What the task asks: Echo verbatim the stretch of lines from the one containing "How do I perform: Click" through the final line, both ends included.

Recorded information:
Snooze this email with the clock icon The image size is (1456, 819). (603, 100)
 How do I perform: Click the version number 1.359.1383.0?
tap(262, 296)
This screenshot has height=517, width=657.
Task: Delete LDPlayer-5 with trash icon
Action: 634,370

Response to this task:
 How do I perform: Click the version number 1.359.1383.0?
tap(262, 296)
This screenshot has height=517, width=657.
Task: Delete LDPlayer-5 with trash icon
Action: 634,370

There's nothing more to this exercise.